Uit de beschikbare onderzoeken is naar voren gekomen dat de gehele onderzoekslocatie matig tot sterk verontreinigd is met zware metalen, danwel verdacht is op zware metalen. Mede omdat bekend is dat het stadsdeel waarbinnen de Nassaukade valt in het verleden is opgehoogde met grond die sterk verontreinigd was met zware metalen. Daarnaast zijn de adressen langs de Singelgracht die in het verleden of nog steeds in het bezit zijn van een (ondergrondse) tank zijn verdacht op minerale olie.
Opvallend aan de Marnixkade is dat hier bij eerdere werkzaamheden veel puin is aangetroffen in de boven- en ondergrond. Mogelijk was dit puin afkomstig van de oude stadsmuur en verwerkt onder het wegdek. Niet bekend is of aan de Nassaukade ook veel puin aanwezig is. Hier dient wel rekening mee te worden gehouden.
In de directe omgeving van de te realiseren parkeergarage inclusief in- en uitrit, zijn diverse verontreinigingen bekend. Indien gekozen wordt voor het aanleggen van de in- en/of uitrit van de parkeergarage aan de Nassaukade, dient op basis van dit vooronderzoek rekening gehouden te worden met het vrijkomen van matig tot sterk verontreinigde grond. Deze grond is mogelijk puinhoudend. Op basis van de bodemkwaliteitskaart van Amsterdam mag grondverzet langs de Nassaukade alleen plaatsvinden als er een goedgekeurd saneringsplan is opgesteld. Indien gekozen wordt voor een in- en/of uitrit aan de Marnixkade, moet voor grondverzet in de ondergrond eveneens een goedgekeurd saneringsplan opgesteld worden.

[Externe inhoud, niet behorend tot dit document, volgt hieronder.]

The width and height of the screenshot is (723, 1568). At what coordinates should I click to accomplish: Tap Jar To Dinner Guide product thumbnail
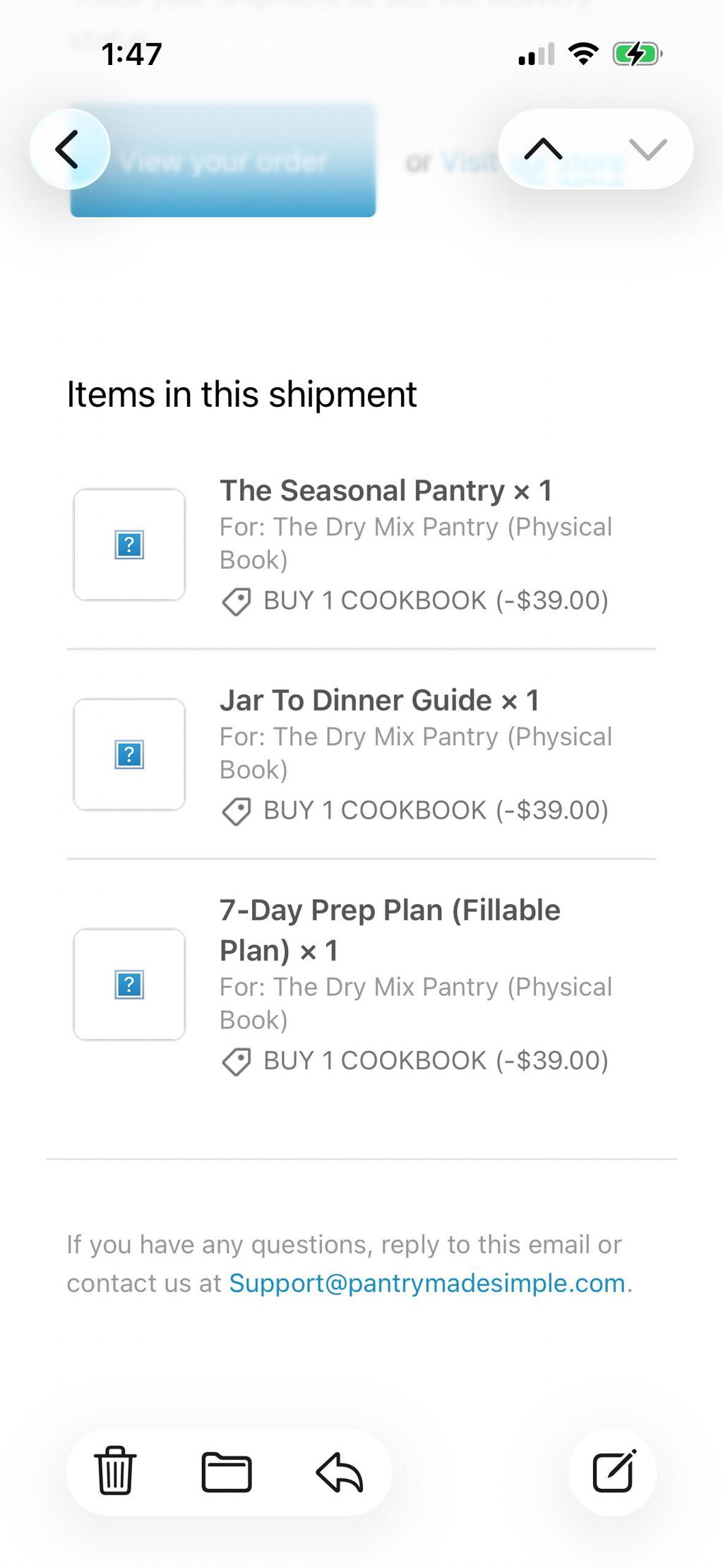coord(129,754)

De matig tot sterk verontreinigde en puinhoudende grond van de Marnixkade is tevens asbestverdacht.
17.2 Echter, het Ontwerp Bestemmingsplan pag. 32 Veldwaarnemingen vermeldt:
Op basis van de beschikbare resultaten wordt verwacht dat er geen sprake is van ernstige bodemverontreiniging. De resultaten van het onderzoek vormen geen aanleiding tot vervolgonderzoek.
17.3 Het onderzoek van ingenieursbureau Oranjewoud dd 6/12/2013 vermeldt: „er zijn geen waarnemingen gedaan die duiden op een verontreiniging met brandstof-/olieachtige stoffen. In het opgeboorde materiaal zijn, behalve de genoemde Baksteen-)puinbijmengingen, geen asbestverdachte (plaat)materialen waargenomen”.
Deze conclusies spreken o.i. de resultaten van het onderzoek van Witteveen + Bos tegen!
Resumerend stellen wij dat:
a. Het Ontwerp Bestemmingsplan in strijd is met de Randvoorwaarden Singelgrachtzone.
b. Er geen voldoende draagvlak is onder buurtbewoners.
c. Door een gebrekkige voorlichting buurtbewoners niet in staat zijn om alle gevolgen van dit plan te beoordelen.
d. Een hernieuwde financiële analyse duidelijk zal maken dat dit project qua kosten niet uitvoerbaar is.
e. Dit plan niet getuigt van een toekomstvisie (autoluwe binnenstad; autodelen;elektrisch vervoer; etc)
Wij dringen er bij deze op aan dat de besluitvorming wordt uitgesteld totdat alle relevante details en gevolgen bekend zijn en een en ander is opgenomen in een hernieuwd Ontwerp Bestemmingsplan.